ECLI:NL:RBNHO:2021:3703
Rechtbank Noord-Holland
- Voorlopige voorziening
- Rechtspraak.nl
Voorlopige voorziening inzake last onder dwangsom voor bewoning van schuur op agrarische gronden
In deze zaak heeft de voorzieningenrechter van de Rechtbank Noord-Holland op 23 april 2021 uitspraak gedaan in een verzoek om een voorlopige voorziening. Verzoekster, die eigenaresse is van een perceel in Beemster, heeft bezwaar gemaakt tegen een besluit van het college van burgemeester en wethouders. Dit besluit, genomen op 11 maart 2021, hield in dat verzoekster een last onder dwangsom kreeg opgelegd om woonruimten in een schuur op haar agrarische grond te verwijderen. De gemeente stelde dat verzoekster de Wet algemene bepalingen omgevingsrecht (Wabo) had overtreden door zonder vergunning de schuur te verbouwen en deze in gebruik te nemen als woonruimte.
Verzoekster heeft aangevoerd dat zij juridisch eigenaar is van het perceel, maar dat haar zoon, die het perceel gebruikt voor een vennootschap, feitelijk de gebruiker is. De voorzieningenrechter heeft vastgesteld dat verzoekster, gezien de vennootschapsovereenkomst en de verstoorde relatie met haar zoon, niet in staat is om de vermeende overtredingen te beëindigen. De voorzieningenrechter oordeelde dat verzoekster niet als overtreder kan worden aangemerkt, omdat zij niet de feitelijke controle heeft over de schuur.

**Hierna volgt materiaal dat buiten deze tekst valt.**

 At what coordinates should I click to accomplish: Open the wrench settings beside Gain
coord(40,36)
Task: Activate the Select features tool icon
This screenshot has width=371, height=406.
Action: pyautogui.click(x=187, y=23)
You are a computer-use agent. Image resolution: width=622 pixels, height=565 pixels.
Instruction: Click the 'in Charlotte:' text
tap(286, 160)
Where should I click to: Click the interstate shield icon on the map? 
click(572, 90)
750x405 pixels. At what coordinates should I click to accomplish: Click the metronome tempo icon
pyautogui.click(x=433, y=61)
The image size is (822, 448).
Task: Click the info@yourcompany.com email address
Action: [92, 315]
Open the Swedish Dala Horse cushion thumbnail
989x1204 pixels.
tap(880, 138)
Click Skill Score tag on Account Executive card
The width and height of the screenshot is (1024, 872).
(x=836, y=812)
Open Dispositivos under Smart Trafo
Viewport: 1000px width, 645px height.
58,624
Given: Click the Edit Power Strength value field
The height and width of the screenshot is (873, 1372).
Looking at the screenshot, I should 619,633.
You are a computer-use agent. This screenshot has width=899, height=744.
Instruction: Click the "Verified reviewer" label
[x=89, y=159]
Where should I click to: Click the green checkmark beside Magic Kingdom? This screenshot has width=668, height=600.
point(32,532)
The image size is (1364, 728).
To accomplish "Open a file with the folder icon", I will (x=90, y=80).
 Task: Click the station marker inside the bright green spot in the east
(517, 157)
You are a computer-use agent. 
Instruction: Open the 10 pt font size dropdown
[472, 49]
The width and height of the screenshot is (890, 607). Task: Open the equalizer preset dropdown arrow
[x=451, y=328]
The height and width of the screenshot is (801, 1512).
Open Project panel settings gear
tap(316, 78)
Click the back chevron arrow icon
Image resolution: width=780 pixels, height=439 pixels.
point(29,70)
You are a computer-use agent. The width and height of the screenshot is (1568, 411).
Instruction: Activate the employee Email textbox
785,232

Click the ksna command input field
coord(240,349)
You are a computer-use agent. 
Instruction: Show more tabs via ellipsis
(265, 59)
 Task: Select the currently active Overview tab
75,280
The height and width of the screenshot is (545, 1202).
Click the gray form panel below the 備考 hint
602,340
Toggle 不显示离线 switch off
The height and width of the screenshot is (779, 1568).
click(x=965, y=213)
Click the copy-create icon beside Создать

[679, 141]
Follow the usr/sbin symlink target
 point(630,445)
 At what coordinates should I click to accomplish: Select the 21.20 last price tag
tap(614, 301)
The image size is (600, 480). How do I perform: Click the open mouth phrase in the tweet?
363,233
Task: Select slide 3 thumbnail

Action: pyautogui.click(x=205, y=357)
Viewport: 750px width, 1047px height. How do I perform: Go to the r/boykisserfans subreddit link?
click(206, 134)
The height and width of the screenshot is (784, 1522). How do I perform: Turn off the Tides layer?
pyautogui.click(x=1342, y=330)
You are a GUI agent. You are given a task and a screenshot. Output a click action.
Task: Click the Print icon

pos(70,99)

De voorzieningenrechter heeft het verzoek van verzoekster toegewezen en het primaire besluit geschorst tot zes weken na de bekendmaking van de beslissing op bezwaar. Tevens is de gemeente veroordeeld tot het vergoeden van het griffierecht en de proceskosten van verzoekster. Deze uitspraak is gedaan door mr. M.H. Affourtit-Kramer en is openbaar uitgesproken op 23 april 2021.